I see you've been working hard on ripping out libexpat from 
docbook2mdoc. While this should simplify development, I do have some 
problems with the new parser:

-  XML comments aren't ignored. This leads to documents like these[1] 
   being formatted as one loooong section under NAME.

-  escaped XML chars aren't converted back into ASCII:

  <programlisting>
  xdg-email 'Jeremy White &lt;jwhite@example.com&gt;'
  </programlisting>

  EXAMPLES
     xdg-email 'Jeremy White &lt;jwhite@example.com&gt;'


-  There are regressions in how <author> and <citerefentry>
   nodes are transformed.

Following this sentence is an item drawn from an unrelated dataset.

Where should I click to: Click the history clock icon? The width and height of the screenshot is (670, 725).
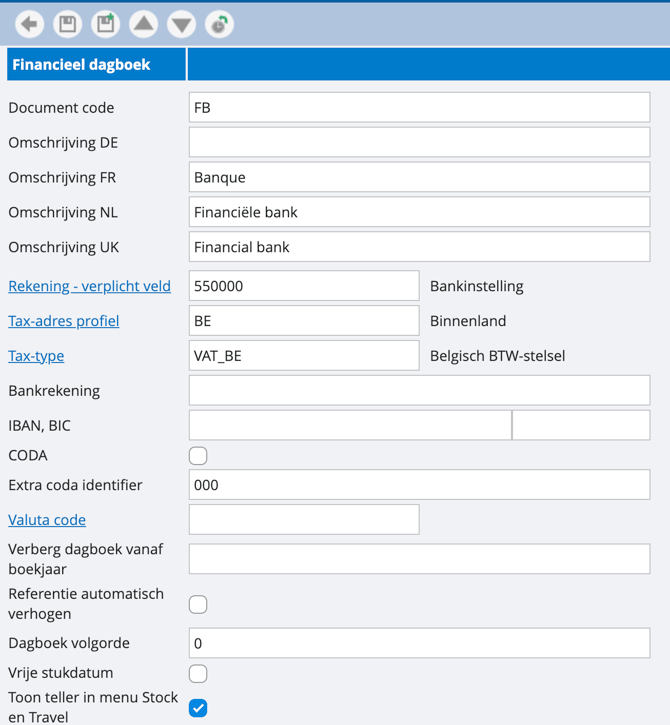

The example I pointed out previously:

  <author>
    <personname>
      <firstname>Joe</firstname>
      <surname>Bloggs</surname>
    </personname>
    <email>joe@foo.net</email>
  </author>

  Now converts to:

  .Dd $Mdocdate$
  .Dt UNKNOWN 1
  .Os
  .Sh AUTHORS
  .Nm foo
  is maintained by
  .An \&Joe Bloggs ,
  .Aq Mt joe@foo.net
  \&.

  Another regression is that closing delimiters are put on separate 
  lines. This leads to SEE ALSO sections like this[2] being formatted 
  like so:

  .Sh \&SEE ALSO
  .Xr man 7
  ,
  .Xr mdoc 7
  ,
  .Xr ms 7
  ,
  .Xr me 7
  ,
  .Xr mm 7
  ,
  .Xr mwww 7
  ,
  .Xr troff 1
  \&.

  I noticed in a previous email you've begun working on a regression 
  test suite of sorts. I could probably submit a couple examples of my 
  own so these errors don't crop up again.

- entities are not expanded. Some documents, like xmllint[3], will 
  declare an ENTITY in the DTD. A solution here would be to use a tool 
  like xmllint to expand the entities into their full versions like so:

  xmllint --noent xmllint.xml | docbook2mdoc > xmllint.1

That should be it for the parser stuff for now. I've been playing around 
with the new statistics program and I should release some data on that 
soon. I've been working on a git repo in which projects that use DocBook 
are added as submodules. What I'm doing now is that I'll "clean" the 
files with xmllint (using options --loaddtd --noent --nocdata --nsclean 
--dropdtd --format) and then run statistics over them.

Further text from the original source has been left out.